Governor's Position on Water


  • When our pioneer ancestors made the desert blossom as a rose, they understood they could not do it without water. What was true then is also true for us today.
  • Water is the lifeblood of Utah.
  • A lack of water or poor quality water increases health care costs, discourages tourists and businesses from coming to our state, and provides people with a negative perception of Utah.
  • Ensuring the quality and quantity of Utah's water is critically important to our health, economy and quality of life.


Develop water funding policies and mechanisms that ensure:

  • Utah has a sufficient, safe, and reliable water supply to meet the appropriate needs of a growing population -- one that balances residential, economic development, recreation, agricultural, and environmental uses;
  • limited water resources are being used wisely and beneficially and an appropriate alignment exists between the cost of water and the use of water;
  • the water quality of our lakes, rivers and streams is protected to sustain their beneficial uses;
  • the watersheds in our forests and rangelands that are so critical to our water supply are protected; and
  • the State of Utah maintains an appropriate role that is fiscally prudent and sustainable.

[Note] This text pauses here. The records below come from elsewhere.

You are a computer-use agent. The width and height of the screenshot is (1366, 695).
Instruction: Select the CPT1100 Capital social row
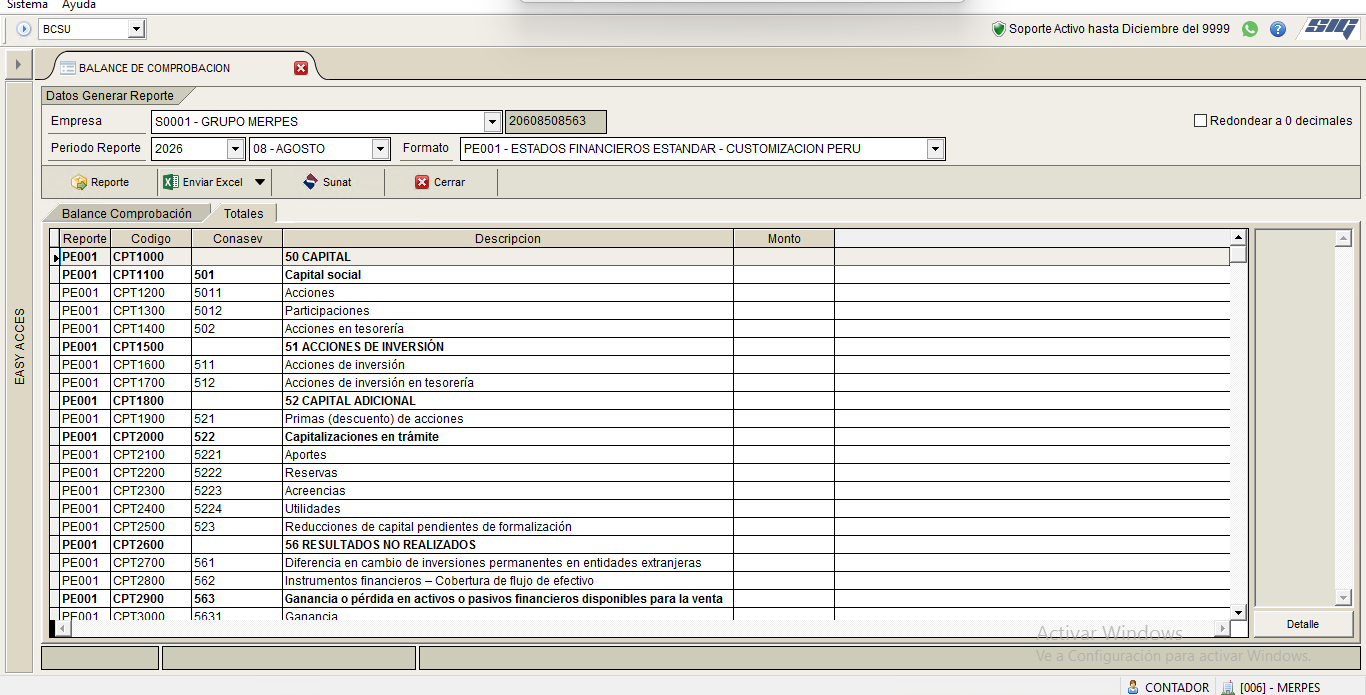coord(640,275)
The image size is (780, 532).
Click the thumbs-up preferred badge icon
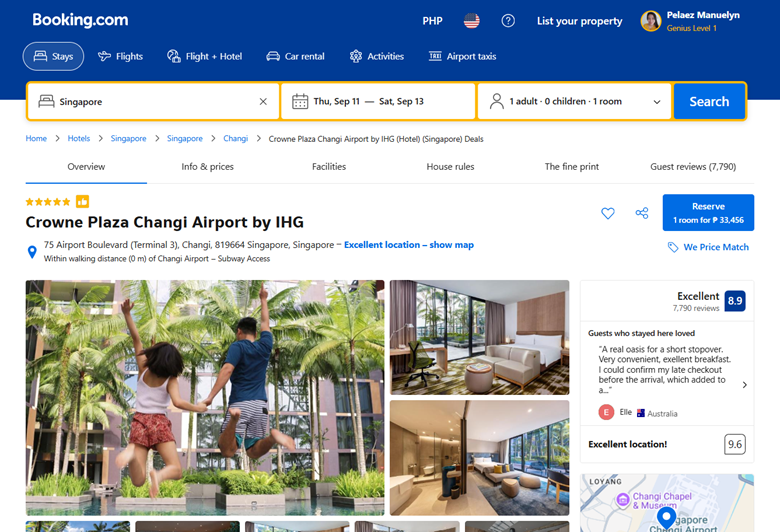pos(82,202)
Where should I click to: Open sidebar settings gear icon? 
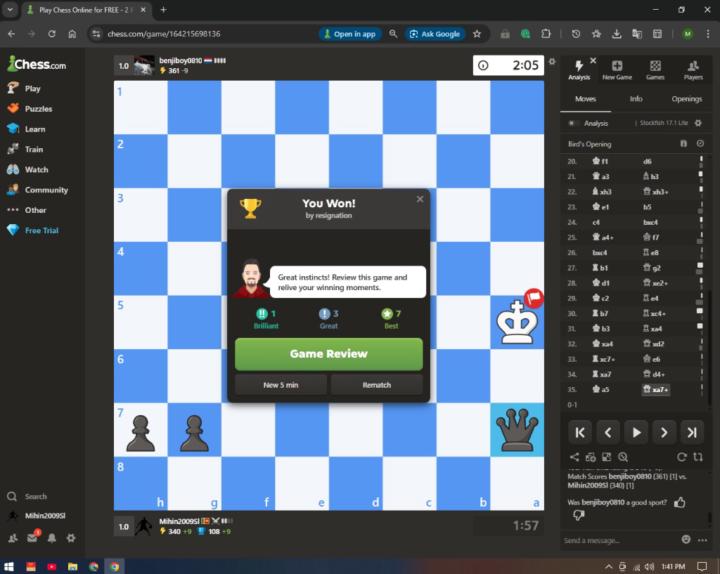pos(71,537)
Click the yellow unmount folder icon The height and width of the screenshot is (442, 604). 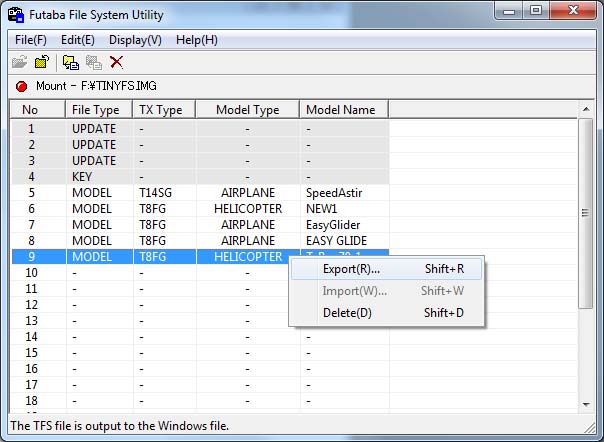[42, 62]
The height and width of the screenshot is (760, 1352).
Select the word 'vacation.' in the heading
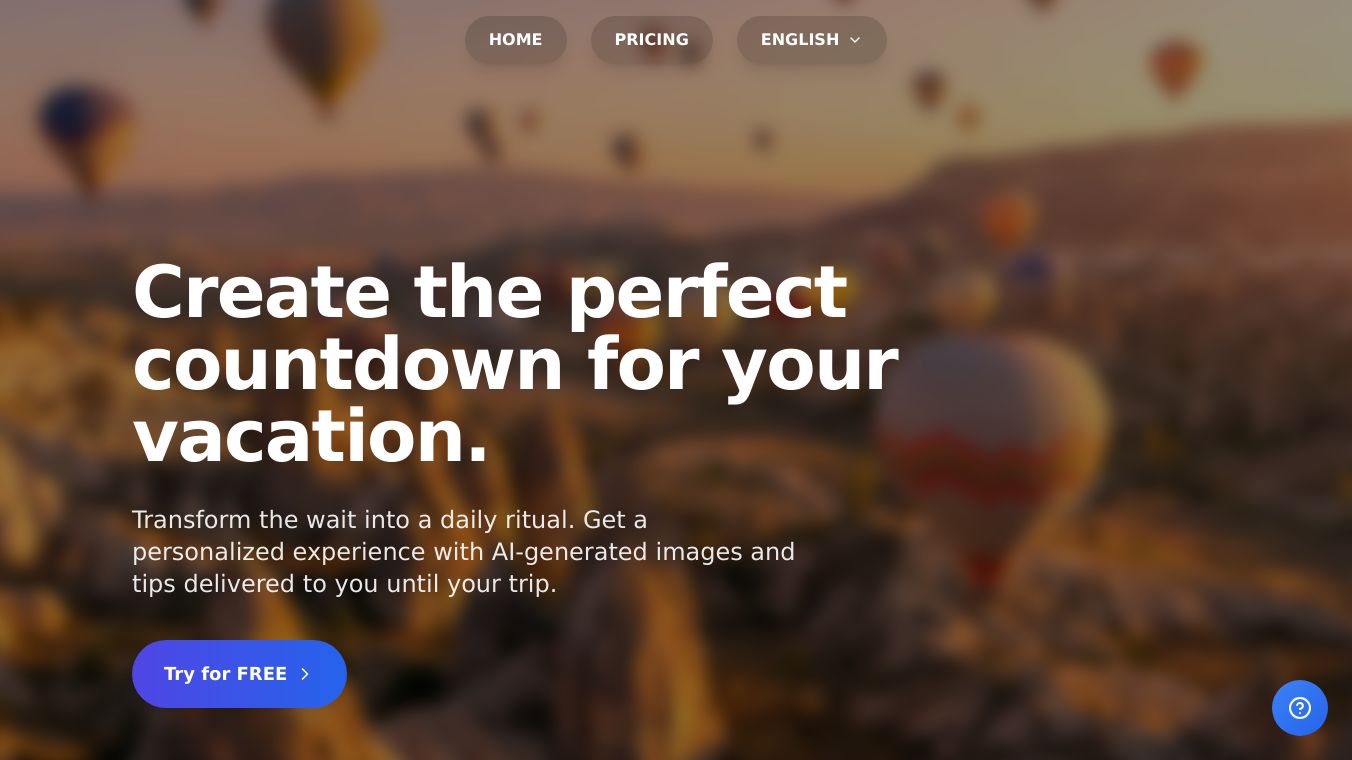pyautogui.click(x=311, y=436)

  • Concerned by drought conditions caused by an abnormally dry winter, the governor issued an executive order instituting water conservation practices for all state agencies in Utah.
  • Worked with the Utah Legislature and stakeholders across a broad spectrum to maintain the quality and quantity of our existing water sources, reduce water usage by 25 percent by 2025, and find new sources of water.
  • The governor is developing a 50-year water strategy plan to advance conservation practices across the state, and has directed the Governor's Office of Management and Budget to develop recommendations for long-term water financing.
  • Invested more than $15 million in the Utah Watershed Restoration Initiative (W.R.I.) since 2005 and leveraged more than $100 million in partner contributions.
  • The Utah Watershed Restoration Initiative (W.R.I.) has restored the health of over one million acres of critical watersheds and rangeland over the past decade, including:
    • Over 473,000 acres damaged by wildfire,
    • Another 550,000 acres treated to improve forage, increase water yield and turn back invasive species.